[Records excerpted from a collection]

------------------------------

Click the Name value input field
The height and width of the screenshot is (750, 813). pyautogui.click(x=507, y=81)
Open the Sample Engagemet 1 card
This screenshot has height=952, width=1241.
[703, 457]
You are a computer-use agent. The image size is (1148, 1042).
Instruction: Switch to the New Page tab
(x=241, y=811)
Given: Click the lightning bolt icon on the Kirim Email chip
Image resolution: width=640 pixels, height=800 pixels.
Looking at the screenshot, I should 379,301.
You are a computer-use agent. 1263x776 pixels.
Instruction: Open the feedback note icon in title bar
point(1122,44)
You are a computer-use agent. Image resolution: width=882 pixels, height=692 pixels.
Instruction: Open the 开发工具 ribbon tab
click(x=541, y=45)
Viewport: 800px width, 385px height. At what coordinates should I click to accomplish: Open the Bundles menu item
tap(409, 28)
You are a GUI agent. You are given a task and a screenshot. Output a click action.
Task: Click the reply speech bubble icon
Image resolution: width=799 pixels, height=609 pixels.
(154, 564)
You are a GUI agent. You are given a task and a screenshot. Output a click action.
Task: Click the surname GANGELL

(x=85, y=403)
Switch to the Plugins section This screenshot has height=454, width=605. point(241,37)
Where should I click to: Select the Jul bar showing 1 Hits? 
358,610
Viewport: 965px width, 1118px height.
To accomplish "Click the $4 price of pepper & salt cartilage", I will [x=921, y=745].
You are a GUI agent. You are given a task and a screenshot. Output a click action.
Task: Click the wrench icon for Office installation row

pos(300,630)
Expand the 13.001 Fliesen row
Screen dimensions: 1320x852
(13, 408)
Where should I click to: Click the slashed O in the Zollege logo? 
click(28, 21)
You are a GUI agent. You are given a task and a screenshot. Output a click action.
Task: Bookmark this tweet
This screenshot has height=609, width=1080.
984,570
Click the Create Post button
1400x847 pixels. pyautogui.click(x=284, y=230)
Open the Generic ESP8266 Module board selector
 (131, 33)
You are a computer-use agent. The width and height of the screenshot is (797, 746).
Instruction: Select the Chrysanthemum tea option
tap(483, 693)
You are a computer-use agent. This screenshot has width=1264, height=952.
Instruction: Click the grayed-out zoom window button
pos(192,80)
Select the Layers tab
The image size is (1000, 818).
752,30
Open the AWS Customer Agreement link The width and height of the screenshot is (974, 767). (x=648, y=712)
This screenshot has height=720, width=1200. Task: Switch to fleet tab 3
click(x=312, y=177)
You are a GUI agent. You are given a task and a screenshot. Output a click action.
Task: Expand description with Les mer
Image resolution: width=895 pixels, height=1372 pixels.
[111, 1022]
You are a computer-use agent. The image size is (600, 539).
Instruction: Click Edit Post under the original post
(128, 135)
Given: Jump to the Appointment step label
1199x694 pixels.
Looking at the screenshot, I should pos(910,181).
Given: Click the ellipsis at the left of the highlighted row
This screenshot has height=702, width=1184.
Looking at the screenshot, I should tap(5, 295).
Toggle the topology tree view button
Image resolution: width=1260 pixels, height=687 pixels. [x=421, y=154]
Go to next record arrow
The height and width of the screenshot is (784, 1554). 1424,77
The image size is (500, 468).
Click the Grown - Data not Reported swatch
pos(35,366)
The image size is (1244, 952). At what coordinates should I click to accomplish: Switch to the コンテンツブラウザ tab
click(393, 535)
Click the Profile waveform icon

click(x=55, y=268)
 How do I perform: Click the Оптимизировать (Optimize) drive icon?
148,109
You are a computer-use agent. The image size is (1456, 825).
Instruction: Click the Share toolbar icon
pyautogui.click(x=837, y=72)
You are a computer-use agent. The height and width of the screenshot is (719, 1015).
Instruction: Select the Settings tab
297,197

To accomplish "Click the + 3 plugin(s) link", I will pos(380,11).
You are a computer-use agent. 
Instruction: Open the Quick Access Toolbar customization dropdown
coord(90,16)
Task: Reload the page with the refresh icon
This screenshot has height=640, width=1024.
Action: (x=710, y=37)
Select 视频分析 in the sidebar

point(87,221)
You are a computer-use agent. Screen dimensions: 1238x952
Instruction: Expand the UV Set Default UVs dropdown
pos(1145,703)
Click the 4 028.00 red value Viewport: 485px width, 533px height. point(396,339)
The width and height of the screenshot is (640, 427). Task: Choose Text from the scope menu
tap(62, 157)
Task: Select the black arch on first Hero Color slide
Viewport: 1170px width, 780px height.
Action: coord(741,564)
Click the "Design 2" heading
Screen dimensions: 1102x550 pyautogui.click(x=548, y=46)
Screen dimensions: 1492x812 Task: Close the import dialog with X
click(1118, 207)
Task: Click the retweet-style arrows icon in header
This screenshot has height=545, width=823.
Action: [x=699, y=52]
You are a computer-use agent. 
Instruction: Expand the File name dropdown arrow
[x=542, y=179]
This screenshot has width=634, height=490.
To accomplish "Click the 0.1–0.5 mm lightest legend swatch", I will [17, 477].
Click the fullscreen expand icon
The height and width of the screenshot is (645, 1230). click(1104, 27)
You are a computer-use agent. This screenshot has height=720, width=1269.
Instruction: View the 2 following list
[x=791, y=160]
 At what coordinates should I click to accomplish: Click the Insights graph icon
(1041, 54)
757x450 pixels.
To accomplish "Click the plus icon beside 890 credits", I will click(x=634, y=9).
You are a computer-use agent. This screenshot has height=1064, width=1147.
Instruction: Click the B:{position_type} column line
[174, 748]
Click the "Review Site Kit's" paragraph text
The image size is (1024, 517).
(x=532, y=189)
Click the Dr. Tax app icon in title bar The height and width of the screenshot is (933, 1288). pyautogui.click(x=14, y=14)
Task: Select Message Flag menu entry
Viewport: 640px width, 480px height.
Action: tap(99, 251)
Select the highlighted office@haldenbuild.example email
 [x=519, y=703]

------------------------------

Transcribe the entries above, every line exactly as it reads.

* Result of the exercise:
Click the Name value input field
The height and width of the screenshot is (750, 813). pyautogui.click(x=507, y=81)
Open the Sample Engagemet 1 card
This screenshot has height=952, width=1241.
[703, 457]
You are a computer-use agent. The image size is (1148, 1042).
Instruction: Switch to the New Page tab
(x=241, y=811)
Given: Click the lightning bolt icon on the Kirim Email chip
Image resolution: width=640 pixels, height=800 pixels.
Looking at the screenshot, I should 379,301.
You are a computer-use agent. 1263x776 pixels.
Instruction: Open the feedback note icon in title bar
point(1122,44)
You are a computer-use agent. Image resolution: width=882 pixels, height=692 pixels.
Instruction: Open the 开发工具 ribbon tab
click(x=541, y=45)
Viewport: 800px width, 385px height. At what coordinates should I click to accomplish: Open the Bundles menu item
tap(409, 28)
You are a GUI agent. You are given a task and a screenshot. Output a click action.
Task: Click the reply speech bubble icon
Image resolution: width=799 pixels, height=609 pixels.
(154, 564)
You are a GUI agent. You are given a task and a screenshot. Output a click action.
Task: Click the surname GANGELL

(x=85, y=403)
Switch to the Plugins section This screenshot has height=454, width=605. point(241,37)
Where should I click to: Select the Jul bar showing 1 Hits? 
358,610
Viewport: 965px width, 1118px height.
To accomplish "Click the $4 price of pepper & salt cartilage", I will [x=921, y=745].
You are a GUI agent. You are given a task and a screenshot. Output a click action.
Task: Click the wrench icon for Office installation row

pos(300,630)
Expand the 13.001 Fliesen row
Screen dimensions: 1320x852
(13, 408)
Where should I click to: Click the slashed O in the Zollege logo? 
click(28, 21)
You are a GUI agent. You are given a task and a screenshot. Output a click action.
Task: Bookmark this tweet
This screenshot has height=609, width=1080.
984,570
Click the Create Post button
1400x847 pixels. pyautogui.click(x=284, y=230)
Open the Generic ESP8266 Module board selector
 (131, 33)
You are a computer-use agent. The width and height of the screenshot is (797, 746).
Instruction: Select the Chrysanthemum tea option
tap(483, 693)
You are a computer-use agent. This screenshot has width=1264, height=952.
Instruction: Click the grayed-out zoom window button
pos(192,80)
Select the Layers tab
The image size is (1000, 818).
752,30
Open the AWS Customer Agreement link The width and height of the screenshot is (974, 767). (x=648, y=712)
This screenshot has height=720, width=1200. Task: Switch to fleet tab 3
click(x=312, y=177)
You are a GUI agent. You are given a task and a screenshot. Output a click action.
Task: Expand description with Les mer
Image resolution: width=895 pixels, height=1372 pixels.
[111, 1022]
You are a computer-use agent. The image size is (600, 539).
Instruction: Click Edit Post under the original post
(128, 135)
Given: Jump to the Appointment step label
1199x694 pixels.
Looking at the screenshot, I should pos(910,181).
Given: Click the ellipsis at the left of the highlighted row
This screenshot has height=702, width=1184.
Looking at the screenshot, I should tap(5, 295).
Toggle the topology tree view button
Image resolution: width=1260 pixels, height=687 pixels. [x=421, y=154]
Go to next record arrow
The height and width of the screenshot is (784, 1554). 1424,77
The image size is (500, 468).
Click the Grown - Data not Reported swatch
pos(35,366)
The image size is (1244, 952). At what coordinates should I click to accomplish: Switch to the コンテンツブラウザ tab
click(393, 535)
Click the Profile waveform icon

click(x=55, y=268)
 How do I perform: Click the Оптимизировать (Optimize) drive icon?
148,109
You are a computer-use agent. The image size is (1456, 825).
Instruction: Click the Share toolbar icon
pyautogui.click(x=837, y=72)
You are a computer-use agent. The height and width of the screenshot is (719, 1015).
Instruction: Select the Settings tab
297,197

To accomplish "Click the + 3 plugin(s) link", I will pos(380,11).
You are a computer-use agent. 
Instruction: Open the Quick Access Toolbar customization dropdown
coord(90,16)
Task: Reload the page with the refresh icon
This screenshot has height=640, width=1024.
Action: (x=710, y=37)
Select 视频分析 in the sidebar

point(87,221)
You are a computer-use agent. Screen dimensions: 1238x952
Instruction: Expand the UV Set Default UVs dropdown
pos(1145,703)
Click the 4 028.00 red value Viewport: 485px width, 533px height. point(396,339)
The width and height of the screenshot is (640, 427). Task: Choose Text from the scope menu
tap(62, 157)
Task: Select the black arch on first Hero Color slide
Viewport: 1170px width, 780px height.
Action: coord(741,564)
Click the "Design 2" heading
Screen dimensions: 1102x550 pyautogui.click(x=548, y=46)
Screen dimensions: 1492x812 Task: Close the import dialog with X
click(1118, 207)
Task: Click the retweet-style arrows icon in header
This screenshot has height=545, width=823.
Action: [x=699, y=52]
You are a computer-use agent. 
Instruction: Expand the File name dropdown arrow
[x=542, y=179]
This screenshot has width=634, height=490.
To accomplish "Click the 0.1–0.5 mm lightest legend swatch", I will [17, 477].
Click the fullscreen expand icon
The height and width of the screenshot is (645, 1230). click(1104, 27)
You are a computer-use agent. This screenshot has height=720, width=1269.
Instruction: View the 2 following list
[x=791, y=160]
 At what coordinates should I click to accomplish: Click the Insights graph icon
(1041, 54)
757x450 pixels.
To accomplish "Click the plus icon beside 890 credits", I will click(x=634, y=9).
You are a computer-use agent. This screenshot has height=1064, width=1147.
Instruction: Click the B:{position_type} column line
[174, 748]
Click the "Review Site Kit's" paragraph text
The image size is (1024, 517).
(x=532, y=189)
Click the Dr. Tax app icon in title bar The height and width of the screenshot is (933, 1288). pyautogui.click(x=14, y=14)
Task: Select Message Flag menu entry
Viewport: 640px width, 480px height.
Action: tap(99, 251)
Select the highlighted office@haldenbuild.example email
 [x=519, y=703]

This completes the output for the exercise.